Exercises to complete:
A) According to the seminar announcement, which room is the talk held in?
B) Quote the seminar announcement starting with "Room: M3 3127" and going on through "have missed diagnoses.".
C) Write what comes next in the seminar announcement, picking up after its last sentence.

Top of Source text

Seminar by Jinbo Chen

Tuesday, April 2, 2024 4:00 pm - 5:00 pm EDT (GMT -04:00)

Statistics and Biostatistics seminar series

Jinbo Chen
University of Pennsylvania

Room: M3 3127


Novel Missing Data Problems Arising from the Analyses of Electronic Health Record Data

Electronic Health Records (EHRs) contain a wealth of health information about patients, thereby offering rich opportunities for healthcare research. I will discuss two analytical challenges that my group has been addressing recently for analyzing EHR data. The first concerns the analysis of case-control studies assembled from EHRs, where the pool of cases is contaminated by patients who are ineligible for the study. These ineligible patients should have been excluded from the analyses if known. However, the true outcome status of a patient in the case pool is unknown except in a subset whose size may be arbitrarily small compared to the entire pool. The second challenge involves leveraging EHR data to identify patients who have missed diagnoses.

Bottom of Source text
Top of Record extracts

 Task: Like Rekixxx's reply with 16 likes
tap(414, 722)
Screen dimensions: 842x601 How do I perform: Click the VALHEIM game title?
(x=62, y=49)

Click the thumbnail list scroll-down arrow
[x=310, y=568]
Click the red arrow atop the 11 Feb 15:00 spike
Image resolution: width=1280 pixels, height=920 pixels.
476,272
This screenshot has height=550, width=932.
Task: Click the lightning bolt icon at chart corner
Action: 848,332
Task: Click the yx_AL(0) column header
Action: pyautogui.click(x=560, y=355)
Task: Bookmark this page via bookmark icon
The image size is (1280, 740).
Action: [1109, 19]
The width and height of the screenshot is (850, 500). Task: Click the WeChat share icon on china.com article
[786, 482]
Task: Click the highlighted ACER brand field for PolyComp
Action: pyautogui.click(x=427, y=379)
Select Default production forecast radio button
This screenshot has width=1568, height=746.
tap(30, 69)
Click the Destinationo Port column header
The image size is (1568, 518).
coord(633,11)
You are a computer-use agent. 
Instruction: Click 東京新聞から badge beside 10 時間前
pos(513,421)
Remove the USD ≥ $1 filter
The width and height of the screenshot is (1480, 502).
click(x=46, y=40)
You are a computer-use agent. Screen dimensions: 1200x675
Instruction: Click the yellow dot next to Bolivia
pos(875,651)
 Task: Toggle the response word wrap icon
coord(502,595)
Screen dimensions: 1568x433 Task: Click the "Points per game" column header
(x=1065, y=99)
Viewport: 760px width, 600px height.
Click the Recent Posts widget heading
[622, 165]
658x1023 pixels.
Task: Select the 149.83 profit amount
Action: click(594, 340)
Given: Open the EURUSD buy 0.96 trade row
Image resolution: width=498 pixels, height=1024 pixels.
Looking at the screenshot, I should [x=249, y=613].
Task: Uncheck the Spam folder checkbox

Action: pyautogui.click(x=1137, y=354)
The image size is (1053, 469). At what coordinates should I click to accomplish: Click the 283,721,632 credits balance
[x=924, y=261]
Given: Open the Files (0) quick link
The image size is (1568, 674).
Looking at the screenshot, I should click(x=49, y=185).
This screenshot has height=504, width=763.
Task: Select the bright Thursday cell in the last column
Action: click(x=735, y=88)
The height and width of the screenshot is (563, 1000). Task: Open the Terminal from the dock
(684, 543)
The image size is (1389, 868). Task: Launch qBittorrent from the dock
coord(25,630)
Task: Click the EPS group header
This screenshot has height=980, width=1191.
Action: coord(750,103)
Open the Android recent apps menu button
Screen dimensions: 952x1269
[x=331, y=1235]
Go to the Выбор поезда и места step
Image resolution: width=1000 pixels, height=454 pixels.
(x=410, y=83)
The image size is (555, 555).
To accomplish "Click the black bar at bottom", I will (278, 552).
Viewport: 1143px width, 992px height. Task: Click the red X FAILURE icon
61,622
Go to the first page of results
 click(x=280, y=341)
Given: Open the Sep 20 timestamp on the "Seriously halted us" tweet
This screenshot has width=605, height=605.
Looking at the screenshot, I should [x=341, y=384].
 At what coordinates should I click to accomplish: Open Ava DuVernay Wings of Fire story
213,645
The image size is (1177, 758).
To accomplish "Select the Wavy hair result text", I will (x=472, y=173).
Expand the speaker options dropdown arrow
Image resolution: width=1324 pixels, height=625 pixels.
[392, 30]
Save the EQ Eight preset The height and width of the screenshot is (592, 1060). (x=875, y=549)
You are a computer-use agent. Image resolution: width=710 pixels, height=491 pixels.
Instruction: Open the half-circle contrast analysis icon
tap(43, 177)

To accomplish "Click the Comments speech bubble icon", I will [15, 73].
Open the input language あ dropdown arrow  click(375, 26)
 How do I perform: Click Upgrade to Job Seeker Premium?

Bottom of Record extracts

Response list:
A) M3 3127

B)
Room: M3 3127


Novel Missing Data Problems Arising from the Analyses of Electronic Health Record Data

Electronic Health Records (EHRs) contain a wealth of health information about patients, thereby offering rich opportunities for healthcare research. I will discuss two analytical challenges that my group has been addressing recently for analyzing EHR data. The first concerns the analysis of case-control studies assembled from EHRs, where the pool of cases is contaminated by patients who are ineligible for the study. These ineligible patients should have been excluded from the analyses if known. However, the true outcome status of a patient in the case pool is unknown except in a subset whose size may be arbitrarily small compared to the entire pool. The second challenge involves leveraging EHR data to identify patients who have missed diagnoses.

C)
Under-diagnosis has been widely recognized for many diseases due to a multitude of reasons, and the extent of under-diagnosis may vary across population subgroups. Electronic Health Records (EHRs) contain health information for both diagnosed and under-diagnosed patients, therefore providing a unique opportunity to address under-diagnosis in the standard healthcare setting. However, such an opportunity to date has been far from being adequately exploited, partly because of the fundamental challenge that the under-diagnosed patients are mixed together with a large number of disease-free patients. Common to these two analytical challenges are the missing data problems, which cannot be readily addressed by existing missing data methodologies. I will discuss our current solutions and open problems.